◆ Problem requirements ◆
Reproduce the material below word for word, from its first line down to and including the line that contains "(1509, 871).", and stop there.
--- Start of Source records ---
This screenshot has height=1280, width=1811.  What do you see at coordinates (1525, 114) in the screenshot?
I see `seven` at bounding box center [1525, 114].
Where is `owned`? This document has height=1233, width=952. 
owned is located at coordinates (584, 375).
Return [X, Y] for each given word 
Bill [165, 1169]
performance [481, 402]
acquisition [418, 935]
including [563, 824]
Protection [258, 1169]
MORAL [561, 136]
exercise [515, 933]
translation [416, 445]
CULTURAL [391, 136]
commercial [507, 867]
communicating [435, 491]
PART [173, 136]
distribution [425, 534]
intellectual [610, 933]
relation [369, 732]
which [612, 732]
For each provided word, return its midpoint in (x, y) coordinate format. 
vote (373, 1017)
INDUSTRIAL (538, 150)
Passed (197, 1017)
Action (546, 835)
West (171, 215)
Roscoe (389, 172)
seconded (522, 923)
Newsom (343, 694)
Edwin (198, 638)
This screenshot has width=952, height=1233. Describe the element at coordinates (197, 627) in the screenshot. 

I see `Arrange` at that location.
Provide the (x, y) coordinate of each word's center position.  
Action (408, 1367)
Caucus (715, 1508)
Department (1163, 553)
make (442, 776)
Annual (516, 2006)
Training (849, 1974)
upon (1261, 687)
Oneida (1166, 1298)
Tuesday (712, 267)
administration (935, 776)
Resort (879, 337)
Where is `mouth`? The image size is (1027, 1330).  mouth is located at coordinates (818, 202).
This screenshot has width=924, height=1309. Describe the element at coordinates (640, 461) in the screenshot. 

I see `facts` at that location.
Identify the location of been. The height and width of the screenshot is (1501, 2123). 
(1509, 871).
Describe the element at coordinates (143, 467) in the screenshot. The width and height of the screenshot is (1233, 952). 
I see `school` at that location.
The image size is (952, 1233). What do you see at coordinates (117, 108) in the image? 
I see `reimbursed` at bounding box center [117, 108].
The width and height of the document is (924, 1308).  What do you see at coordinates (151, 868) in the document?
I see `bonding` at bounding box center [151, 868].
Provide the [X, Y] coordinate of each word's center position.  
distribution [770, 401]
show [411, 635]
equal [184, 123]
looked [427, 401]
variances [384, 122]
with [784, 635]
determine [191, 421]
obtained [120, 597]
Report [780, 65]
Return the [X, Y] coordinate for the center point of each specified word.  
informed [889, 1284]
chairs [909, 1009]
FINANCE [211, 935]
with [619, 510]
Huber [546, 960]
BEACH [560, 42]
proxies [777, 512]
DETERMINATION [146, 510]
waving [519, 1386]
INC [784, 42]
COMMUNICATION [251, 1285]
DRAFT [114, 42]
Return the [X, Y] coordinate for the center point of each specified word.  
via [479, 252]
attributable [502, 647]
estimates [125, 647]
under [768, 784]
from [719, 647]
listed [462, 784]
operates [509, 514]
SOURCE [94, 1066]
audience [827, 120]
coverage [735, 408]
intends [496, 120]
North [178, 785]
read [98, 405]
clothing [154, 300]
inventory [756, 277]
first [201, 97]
--- End of Source records ---
◆ Output ◆
This screenshot has height=1280, width=1811.  What do you see at coordinates (1525, 114) in the screenshot?
I see `seven` at bounding box center [1525, 114].
Where is `owned`? This document has height=1233, width=952. 
owned is located at coordinates (584, 375).
Return [X, Y] for each given word 
Bill [165, 1169]
performance [481, 402]
acquisition [418, 935]
including [563, 824]
Protection [258, 1169]
MORAL [561, 136]
exercise [515, 933]
translation [416, 445]
CULTURAL [391, 136]
commercial [507, 867]
communicating [435, 491]
PART [173, 136]
distribution [425, 534]
intellectual [610, 933]
relation [369, 732]
which [612, 732]
For each provided word, return its midpoint in (x, y) coordinate format. 
vote (373, 1017)
INDUSTRIAL (538, 150)
Passed (197, 1017)
Action (546, 835)
West (171, 215)
Roscoe (389, 172)
seconded (522, 923)
Newsom (343, 694)
Edwin (198, 638)
This screenshot has width=952, height=1233. Describe the element at coordinates (197, 627) in the screenshot. 

I see `Arrange` at that location.
Provide the (x, y) coordinate of each word's center position.  
Action (408, 1367)
Caucus (715, 1508)
Department (1163, 553)
make (442, 776)
Annual (516, 2006)
Training (849, 1974)
upon (1261, 687)
Oneida (1166, 1298)
Tuesday (712, 267)
administration (935, 776)
Resort (879, 337)
Where is `mouth`? The image size is (1027, 1330).  mouth is located at coordinates (818, 202).
This screenshot has width=924, height=1309. Describe the element at coordinates (640, 461) in the screenshot. 

I see `facts` at that location.
Identify the location of been. The height and width of the screenshot is (1501, 2123). 
(1509, 871).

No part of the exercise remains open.